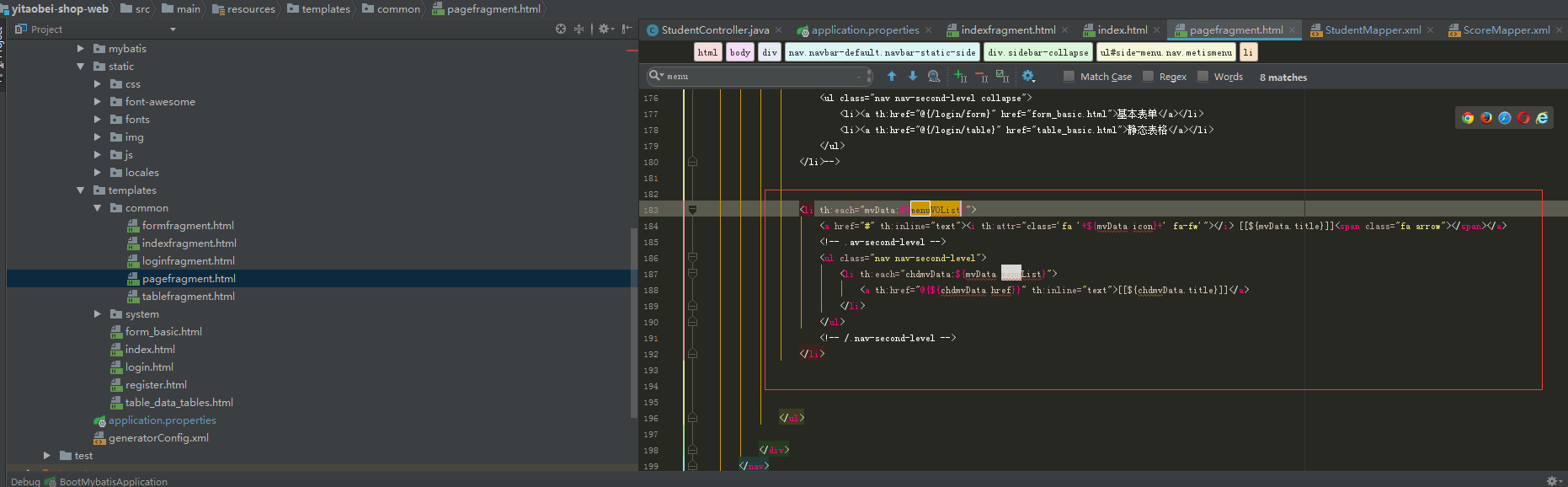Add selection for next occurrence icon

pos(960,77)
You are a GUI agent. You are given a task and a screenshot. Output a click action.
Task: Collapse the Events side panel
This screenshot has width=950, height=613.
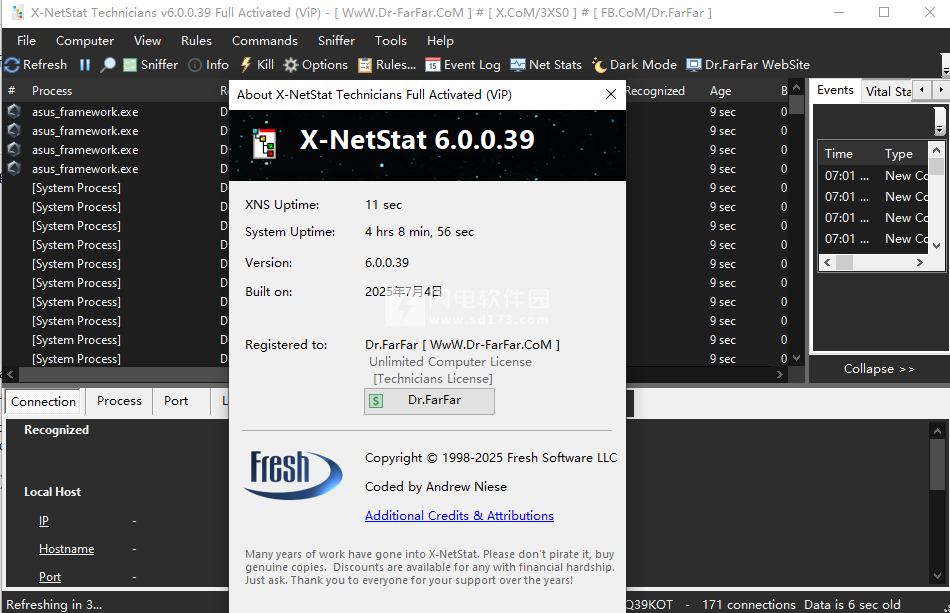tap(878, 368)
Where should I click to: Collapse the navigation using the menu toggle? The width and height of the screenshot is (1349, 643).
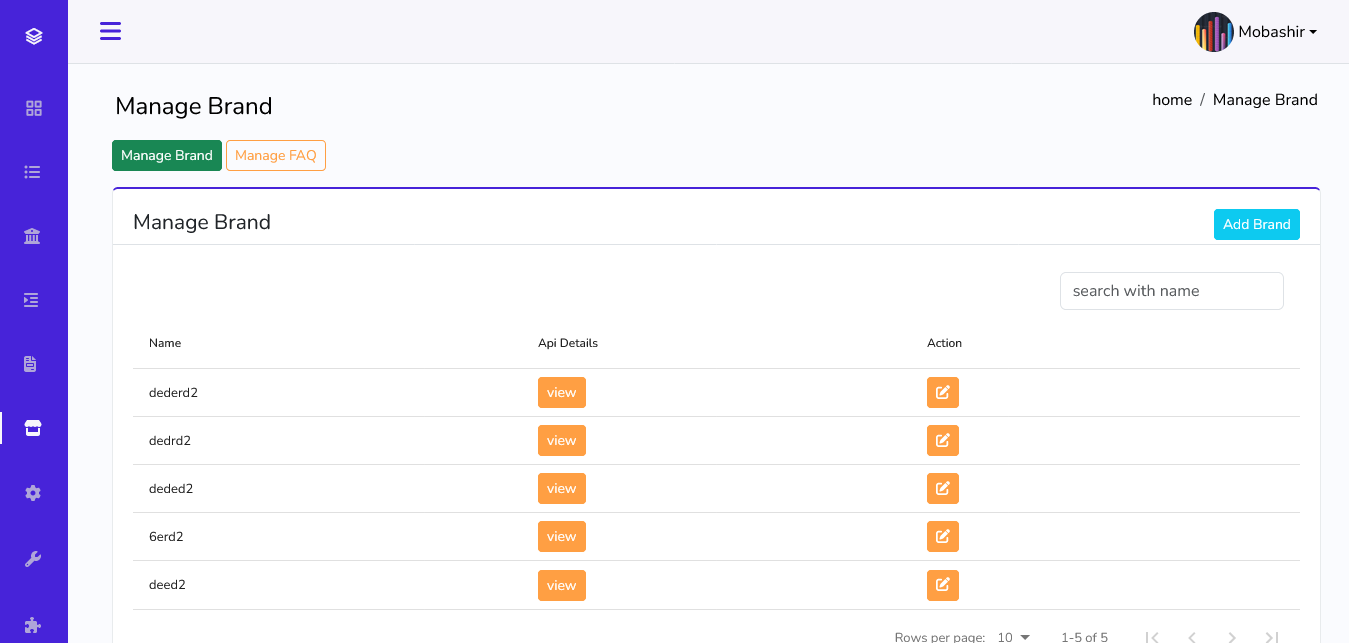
--
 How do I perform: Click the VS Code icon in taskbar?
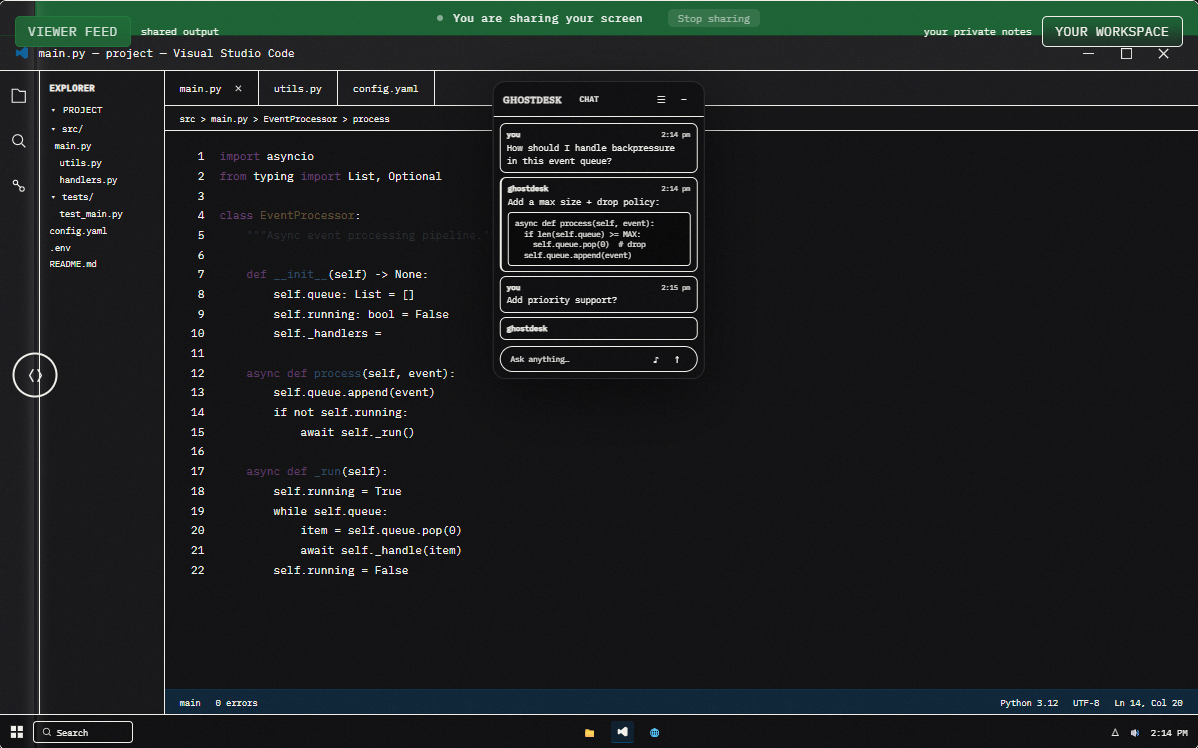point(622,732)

What you should do →
Above, find the line with "This screenshot has width=950, height=613."; copy it and every line down to the line with "Where should I", exactly and both included, but no pictures.

Problem solution →
This screenshot has width=950, height=613.
tap(878, 368)
Where should I click to: Collapse the navigation using the menu toggle? The width and height of the screenshot is (1349, 643).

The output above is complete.